By artificial intelligence, we mean a computer system carrying out tasks that require a computational environment of a complexity comparable to that of the human brain. The term artificial intelligence is not applied to the ability to add numbers, for example, as this can be achieved with a simple mechanical device (the first calculator capable of performing all four arithmetic operations was built in 1810, by Abraham Stern of Hrubieszów). Examples of tasks requiring the use of artificial intelligence include image recognition, speech recognition, and high-risk decision making.
Translating correctly from one language to another requires the knowledge and skill of an educated human being. For this reason, automatic translation (machine translation) is regarded as a task relevant to the field of artificial intelligence.
Machine translation means the translation of texts by a computer without human involvement. This may be contrasted with computer-assisted translation, which is performed by a human with the aid of a computer.
Machine translation is faster and less costly than computer-assisted translation, but on the other hand it is less precise. For this reason it is frequently claimed that machine translation merely conveys the sense of the original text, and hence cannot be regarded as a reliable source of knowledge.
In computer-assisted translation, the final decision on the form of the translated text is made by a human. The translator’s work is supported by digital tools including multilingual dictionaries, thesauruses containing information on synonyms and antonyms, and specialist lexicons. Particularly useful for the translator is a translation memory – a database storing sentences and phrases that have been translated before.
Machine translation systems are classed as belonging to the field of artificial intelligence, but this does not apply to tools for computer-assisted translation.
The start of the machine translation era is usually dated to a memorandum written by the American mathematician Warren Weaver. In 1949, at the request of the Rockefeller Foundation, he published a paper titled Translation, in which he considered the possibility of having texts translated by a computer. Warren believed that this task would be feasible in the near future, using methods analogous to those used in cryptography for the decoding of secret messages. Weaver’s memorandum provided an impetus for research in automatic translation, mainly in the United States.
Warren’s ideas received confirmation from a 1953 experiment conducted jointly by Georgetown University and IBM. Here an automatic translation system was presented, equipped with a small vocabulary (250 words) and several rules (for example, on the transposition of adjacent words). The operator of the system, who did not speak Russian, used punched cards to input more than 60 Russian sentences, written out phonetically in the Latin alphabet. The system then printed out English translations of those sentences. The demonstration was a complete success – partly because the source sentences had been carefully selected, and their translations were subject to verification.
In the following years, systems were constructed that marked out potential directions for development in the field, although they used only limited vocabularies. A translation system built in 1955 by A. D. Booth was based on a more extensive bilingual lexicon, whereas the machine of G. W. King (1960) foreshadowed a method that would be developed theoretically 30 years later, namely translation based on statistics. However, progress in translation quality in subsequent years fell well short of the expectations engendered by the experiment in Georgetown.

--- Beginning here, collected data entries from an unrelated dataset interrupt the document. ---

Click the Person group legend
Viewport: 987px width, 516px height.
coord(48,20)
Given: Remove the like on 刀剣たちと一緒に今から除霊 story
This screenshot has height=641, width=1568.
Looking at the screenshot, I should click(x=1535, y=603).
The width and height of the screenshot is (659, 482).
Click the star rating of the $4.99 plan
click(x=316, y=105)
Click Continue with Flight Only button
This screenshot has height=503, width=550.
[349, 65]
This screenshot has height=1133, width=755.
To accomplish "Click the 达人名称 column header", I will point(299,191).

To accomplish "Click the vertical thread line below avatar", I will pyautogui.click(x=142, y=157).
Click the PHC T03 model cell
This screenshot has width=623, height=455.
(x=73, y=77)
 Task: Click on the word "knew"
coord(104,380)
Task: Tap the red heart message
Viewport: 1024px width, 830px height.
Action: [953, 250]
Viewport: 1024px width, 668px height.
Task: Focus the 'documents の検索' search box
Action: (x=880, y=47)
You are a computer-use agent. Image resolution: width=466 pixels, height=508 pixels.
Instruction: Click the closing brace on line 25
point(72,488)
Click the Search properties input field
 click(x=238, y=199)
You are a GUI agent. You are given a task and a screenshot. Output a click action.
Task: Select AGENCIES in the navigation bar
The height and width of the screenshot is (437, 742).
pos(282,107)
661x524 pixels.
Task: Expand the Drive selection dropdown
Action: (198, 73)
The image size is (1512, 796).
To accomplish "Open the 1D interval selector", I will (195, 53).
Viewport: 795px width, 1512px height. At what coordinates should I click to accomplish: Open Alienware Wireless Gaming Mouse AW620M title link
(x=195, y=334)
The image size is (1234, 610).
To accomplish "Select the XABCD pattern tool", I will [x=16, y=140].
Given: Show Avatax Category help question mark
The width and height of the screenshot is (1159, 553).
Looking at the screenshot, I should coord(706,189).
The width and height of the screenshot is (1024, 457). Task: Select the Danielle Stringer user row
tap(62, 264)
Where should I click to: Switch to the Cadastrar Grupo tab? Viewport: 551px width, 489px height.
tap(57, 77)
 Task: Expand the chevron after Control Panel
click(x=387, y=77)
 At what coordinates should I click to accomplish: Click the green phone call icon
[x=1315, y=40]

In 1964, a group of United States government institutions – the Department of Defense, the National Science Foundation and the CIA – set up a committee under the name ALPAC (Automatic Language Processing Advisory Committee) to review expectations regarding the development of machine translation. After two years of work, in 1966 the committee published a report that was devastating for researchers in the field. It concluded, among other things, that the quality of machine translation was markedly lower than that of human translation, and that its cost ($66 for 1000 words) and speed (50 pages in 15 days) in no way justified the investment of further funds in this area of research.
While the halting of government funding brought academic work on automatic translation to a standstill, it led to the formation of private commercial organisations. In 1968 the company Systran was established in California (still active, it is now based in Paris). Systran initially supplied automatic translation services to the US Department of Defense, and later to the European Commission. Until 2007, Systran solutions also formed the core of the Google Translate system.
Another system that played a significant role in popularising machine translation was Meteor, developed in 1975, and applied effectively from 1981 to 2001. Meteor translated weather reports between the two official languages of Canada: English and French. Although the entire system could fit on a single 1.44 MB floppy disk, it could translate as many as 30 million words a year – at a rate of 20 pages a second. Moreover, the translation quality offered by Meteor was estimated at 97%, a result way beyond the reach of today’s systems. However, this was possible only because of the extremely limited syntax and vocabulary appearing in the texts that this system translated.
Automatic translation systems appeared on the Polish market at the start of the 21st century. The first commercial product of this type was English Translator XT from Techland, which was based on a bilingual lexicon and several grammatical rules, to enable it to choose appropriate forms of words in the translated text. Soon, Kompas launched a product called Tłumacz i słownik (Translator and Dictionary), which could translate between Polish and six foreign languages: English, German, Russian, Italian, Spanish and French. Its authors placed emphasis on the extensive size of the dictionary, which had several million headwords, and besides single words also contained multiword expressions.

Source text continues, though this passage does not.